Careful!  Xorban is so far fairly strictly forethought.  Admitting afterthoughts can open a can of worms which raise all the complexities that Lojban has to deal with -- and might require almost as complex solutions.



From: Mike S. <maikxlx@gmail.com>
To: engelang@yahoogroups.com
Sent: Wednesday, September 19, 2012 3:01 PM
Subject: Re: [engelang] Xorban Development

 
On Tue, Sep 18, 2012 at 9:55 PM, Jorge Llambías <jjllambias@hidden.email> wrote:
 
On Tue, Sep 18, 2012 at 6:13 PM, selpa'i <seladwa@hidden.email> wrote:
>
> Let's say that cmavo is ... it seems all CV's are already taken. Can
> cmavo be CC(V) ?

Those are predicates.

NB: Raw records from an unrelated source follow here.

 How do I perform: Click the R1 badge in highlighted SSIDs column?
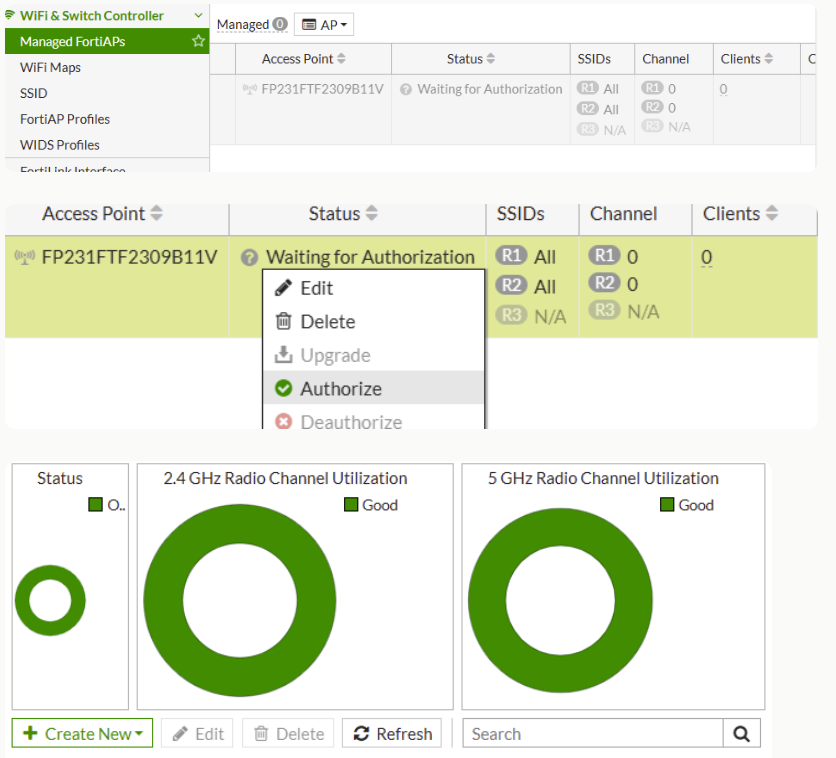[512, 256]
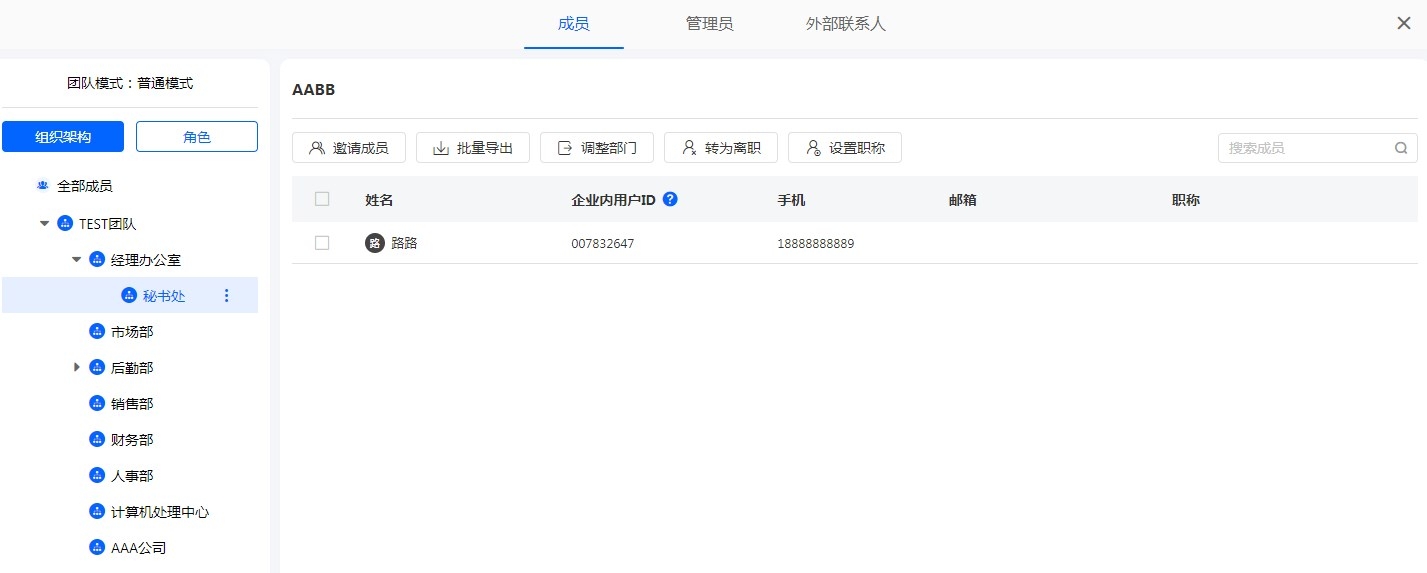Click the help icon next to 企业内用户ID

(670, 199)

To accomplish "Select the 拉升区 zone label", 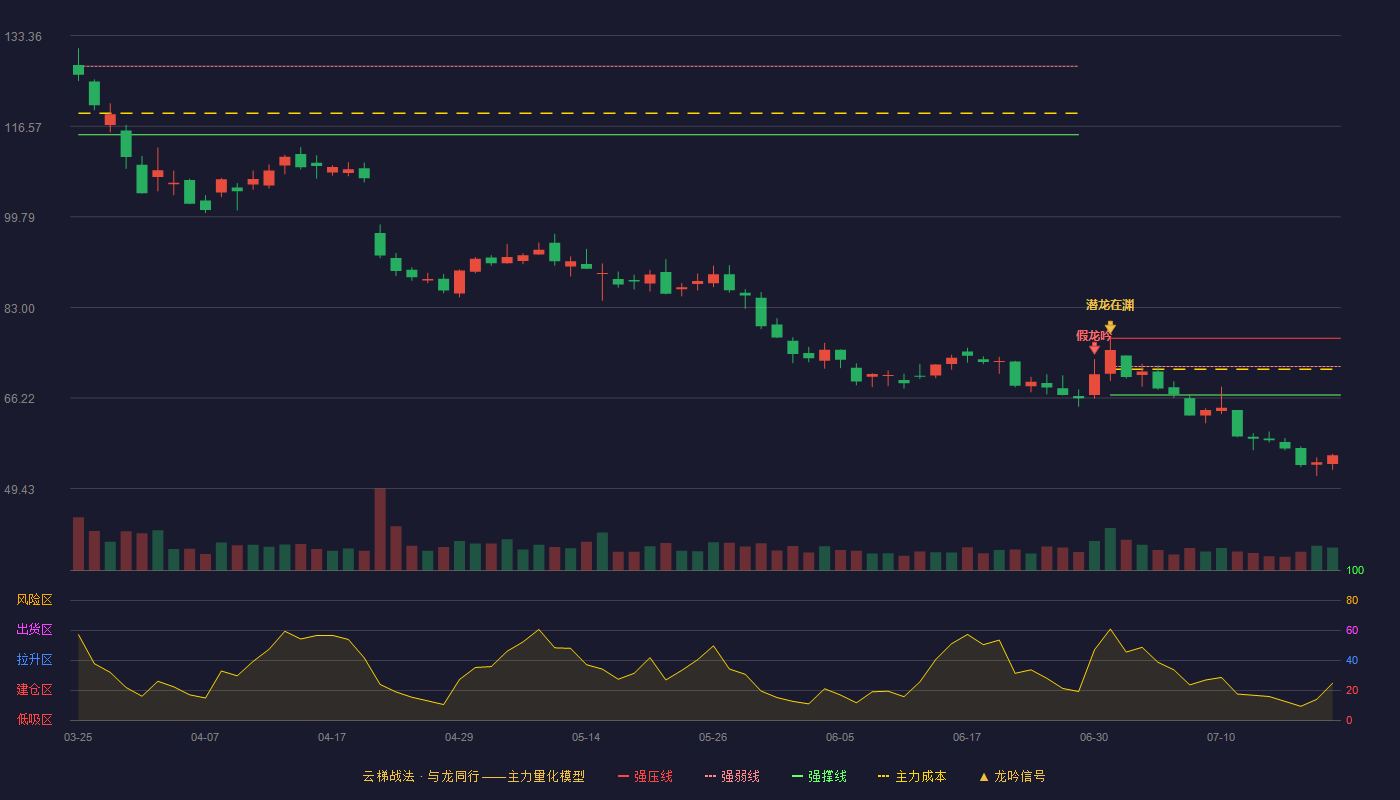I will pyautogui.click(x=34, y=660).
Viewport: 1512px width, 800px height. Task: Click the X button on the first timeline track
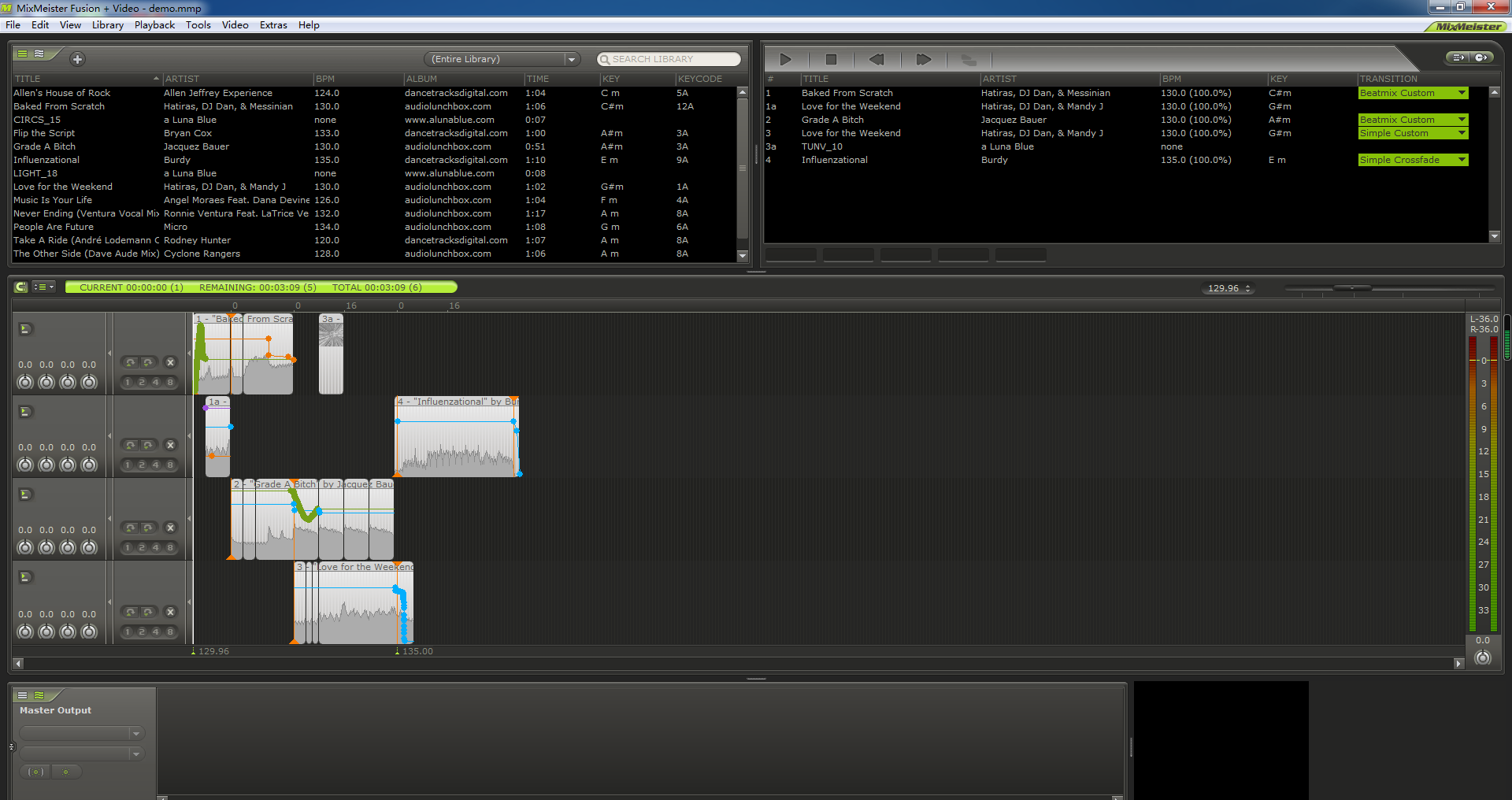point(170,362)
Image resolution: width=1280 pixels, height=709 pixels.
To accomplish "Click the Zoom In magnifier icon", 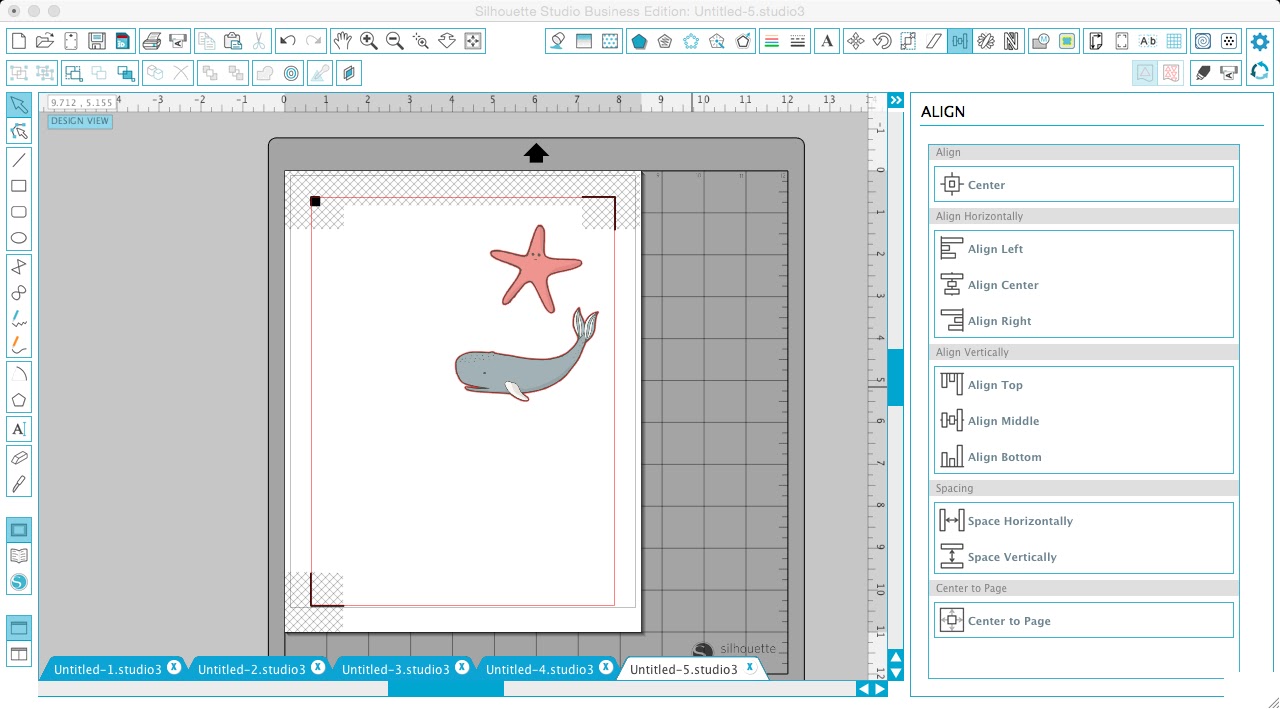I will 368,41.
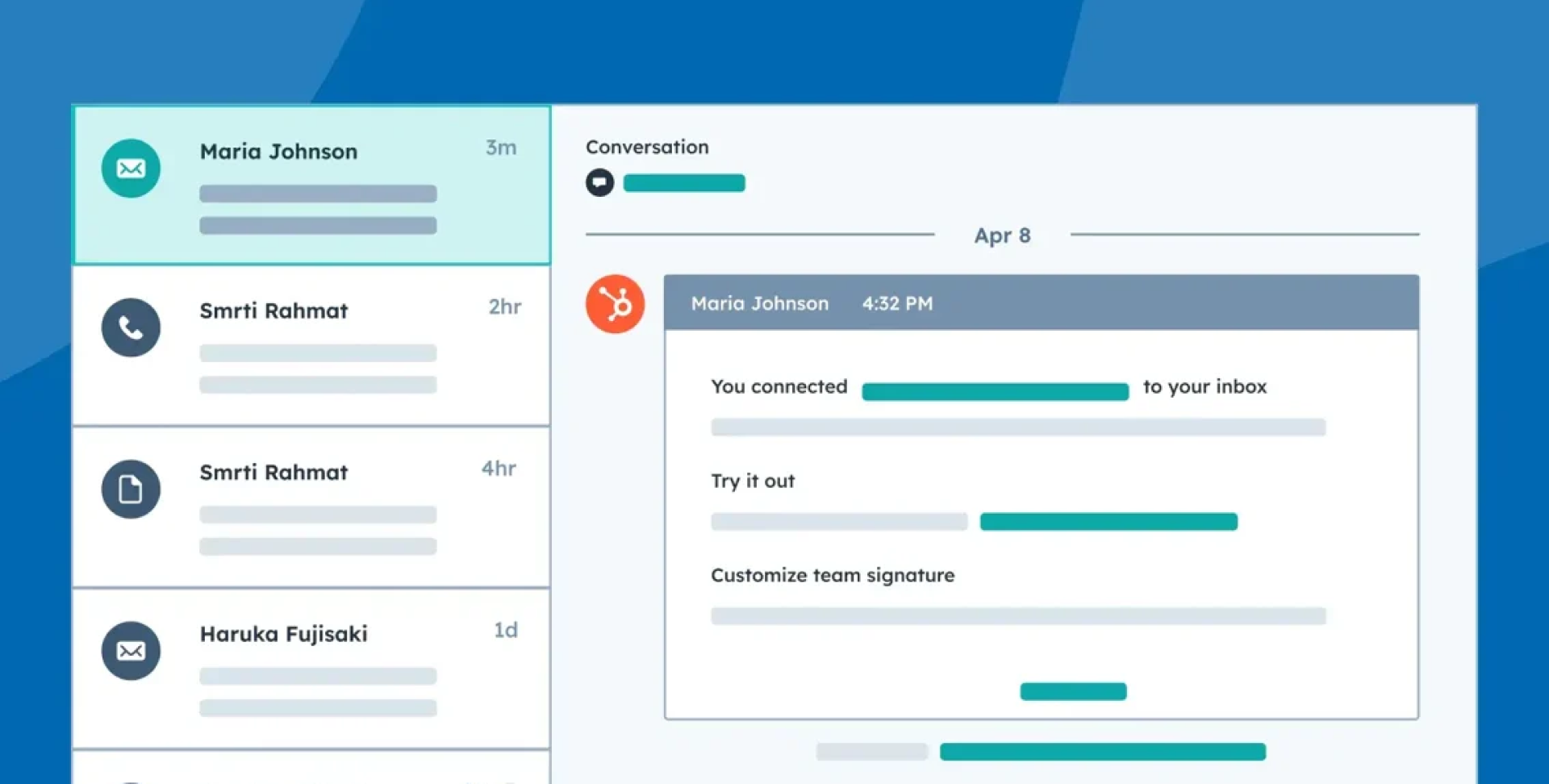The height and width of the screenshot is (784, 1549).
Task: Click the teal link after "You connected"
Action: pyautogui.click(x=995, y=391)
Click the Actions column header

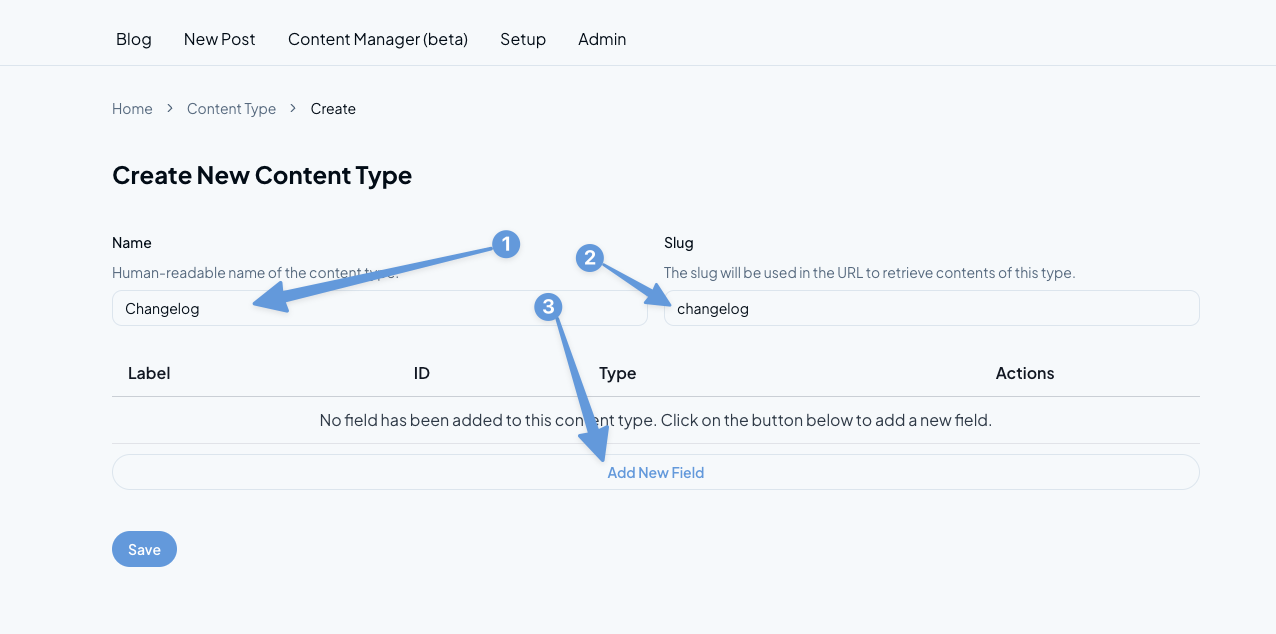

But there's still room for more operators.


> Well let's pretend the cmavo is bn- (you can change it
> to anything you want, this is just to describe the idea).

If we were to adopt it, I would go with p-, since the current proposed
function for p-, which I haven't even added to the grammar yet, can
easily be re-assigned to a jVkV form.

Here is a way to implement selpa'i's proposal easily in the current grammar.  Call "p-" the "afterthought restriction operator".  It would be a binary operator that would look like a binder, but instead of binding a new variable, it would conjoin another restriction to the existing restriction of that variable.  The simplest example would be something like:

se mlte pe xkre vska'ake
"Some cat, a black one that is, I see it.

This would be logically equivalent to:
se je mlte xkre vska'ake.

Unlike the "bn-" operator, the "p-" operator need not immediately follow the restriction that it is modifying.  We could have:

se mlte sa grka pe xkra vskake
"Some cat, some dog, a black cat I mean, [that dog] sees [that black cat].

This would be logically equivalent to:
se je mlte xkre sa grka vskake.

I think we could even say things like:

le mlte je pe xkre nlce'eke pe blbe vska'ake
"Cats, black ones you like and white ones I like."

or even

co mlte je pe xkre nlce'eke pe blbe vska'ake
"As far as cats, you like black ones and I like white ones."

I think that's pretty cool.  The logical transformations seem pretty straightforward to me, although as usual they should be formalized.